Posted at 3:34 PM, Aug 15, 2017
and last updated 2017-08-15 19:30:57-04

Never ignore your carbon monoxide detectors. That's the message from a Bloomfield Hills family, who almost did just that.

Sue Brodsky thought it was a false alarm when her carbon monoxide detector was  going off.

Back in June, she hired a professional carpet cleaner. Sue thought the fumes from the cleaners triggered the alarm.

"There really is no worry here. I really do think this is a false alarm."

The problem stemmed from the cleaner's van, which was parked their in the driveway with a generator on.

The company was at the house all day but by 3:30pm the carbon monoxide detector started going off, with a house full with her kids and their friends.

The detector is hooked up to their security system, ADT, and a dispatcher called 911.

"I was trying to reduce the chaos in here," she said. "It was loud. It was busy. I just don't want the fire department. I know this is a false alarm."

The cleaners were aware of the carbon monoxide risk, so they kept the garage door mostly closed.

But, by the time the kids came home, they opened the door all the way.

About 25 minutes later, because it was a breezy day, the carbon monoxide got into the house.

ADT Dispatcher Greg Drinnen/ADT dispatcher said, "The sensors do not fail.

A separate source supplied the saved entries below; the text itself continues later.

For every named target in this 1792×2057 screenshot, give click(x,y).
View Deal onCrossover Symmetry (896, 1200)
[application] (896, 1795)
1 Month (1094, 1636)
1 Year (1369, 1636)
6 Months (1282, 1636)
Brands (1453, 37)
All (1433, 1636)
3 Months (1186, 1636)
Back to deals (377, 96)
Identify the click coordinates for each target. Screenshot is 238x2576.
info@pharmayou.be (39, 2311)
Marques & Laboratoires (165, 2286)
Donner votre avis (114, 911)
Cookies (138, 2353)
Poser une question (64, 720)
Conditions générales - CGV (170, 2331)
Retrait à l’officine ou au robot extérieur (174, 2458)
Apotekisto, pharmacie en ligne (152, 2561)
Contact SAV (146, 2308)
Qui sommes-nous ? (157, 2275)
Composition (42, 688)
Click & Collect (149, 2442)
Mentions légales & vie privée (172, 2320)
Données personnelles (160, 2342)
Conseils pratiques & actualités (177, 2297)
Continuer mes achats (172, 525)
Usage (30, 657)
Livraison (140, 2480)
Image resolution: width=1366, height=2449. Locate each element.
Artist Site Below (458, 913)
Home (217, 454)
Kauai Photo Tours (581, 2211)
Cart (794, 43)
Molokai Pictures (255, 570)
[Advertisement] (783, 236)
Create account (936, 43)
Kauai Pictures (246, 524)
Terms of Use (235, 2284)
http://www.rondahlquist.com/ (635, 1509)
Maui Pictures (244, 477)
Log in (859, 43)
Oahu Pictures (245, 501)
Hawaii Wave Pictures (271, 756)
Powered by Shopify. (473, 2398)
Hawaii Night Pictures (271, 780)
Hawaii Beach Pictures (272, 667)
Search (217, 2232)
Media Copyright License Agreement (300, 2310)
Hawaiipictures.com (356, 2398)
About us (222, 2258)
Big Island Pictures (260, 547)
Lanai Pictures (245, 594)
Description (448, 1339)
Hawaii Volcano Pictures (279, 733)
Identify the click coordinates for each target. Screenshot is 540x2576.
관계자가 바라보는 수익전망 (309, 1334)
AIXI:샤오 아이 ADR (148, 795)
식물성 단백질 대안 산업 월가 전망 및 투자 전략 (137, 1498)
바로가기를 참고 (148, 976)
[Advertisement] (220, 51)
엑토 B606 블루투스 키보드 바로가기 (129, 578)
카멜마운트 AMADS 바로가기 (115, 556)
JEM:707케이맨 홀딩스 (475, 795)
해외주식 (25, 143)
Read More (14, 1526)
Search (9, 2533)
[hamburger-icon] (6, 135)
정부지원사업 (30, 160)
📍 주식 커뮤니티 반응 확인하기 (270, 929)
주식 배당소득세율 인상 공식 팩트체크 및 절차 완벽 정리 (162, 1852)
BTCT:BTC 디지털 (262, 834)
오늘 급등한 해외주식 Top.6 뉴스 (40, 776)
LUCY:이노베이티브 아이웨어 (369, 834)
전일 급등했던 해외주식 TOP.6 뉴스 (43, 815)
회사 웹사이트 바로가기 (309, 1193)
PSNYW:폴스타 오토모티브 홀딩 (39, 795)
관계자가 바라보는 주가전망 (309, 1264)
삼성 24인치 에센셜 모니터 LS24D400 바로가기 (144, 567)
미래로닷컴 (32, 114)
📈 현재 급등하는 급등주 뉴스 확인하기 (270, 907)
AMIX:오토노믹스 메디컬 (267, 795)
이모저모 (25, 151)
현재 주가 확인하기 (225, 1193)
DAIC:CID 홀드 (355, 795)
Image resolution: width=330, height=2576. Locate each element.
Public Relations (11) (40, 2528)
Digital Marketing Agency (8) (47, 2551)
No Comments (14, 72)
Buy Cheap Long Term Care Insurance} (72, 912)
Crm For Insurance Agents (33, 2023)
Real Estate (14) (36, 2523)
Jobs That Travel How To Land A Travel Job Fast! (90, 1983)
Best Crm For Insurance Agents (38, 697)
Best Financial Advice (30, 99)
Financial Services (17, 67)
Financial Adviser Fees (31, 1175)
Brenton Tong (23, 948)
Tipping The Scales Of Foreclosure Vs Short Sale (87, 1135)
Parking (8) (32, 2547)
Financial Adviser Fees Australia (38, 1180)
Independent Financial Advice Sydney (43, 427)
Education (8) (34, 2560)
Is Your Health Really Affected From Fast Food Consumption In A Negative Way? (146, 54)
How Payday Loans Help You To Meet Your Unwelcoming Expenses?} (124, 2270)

That one we have to take very seriously."

Drinnen knows there is no such thing as a false alarm when it comes to CO detectors, so he called 911 before calling Sue.

Bloomfield Township Fire Department Capt. Mike Cummings said, "She was pretty insistent that this was a false alarm."

When firefighters arrived, Sue was shocked to see their carbon monoxide monitors going off too.

Cummings added, "We walked through the house, different areas of the house and found carbon monoxide everywhere."

Because of this happy ending, ADT flew Greg up from Tennessee to meet the family and first responders involved.

The company also gave the fire department $10,000 to buy more carbon monoxide detectors.

Sue wants our viewers to learn from her story: what if she didn't listen to the dispatchers warning?

"That's a really terrifying thought," she explained. "I definitely think about that. What if we didn't have the monitors? What if it wasn't monitored by an external company? What if everyone listened to me?"

Fire officials urge customers to get a CO detector and call 911 if it goes off.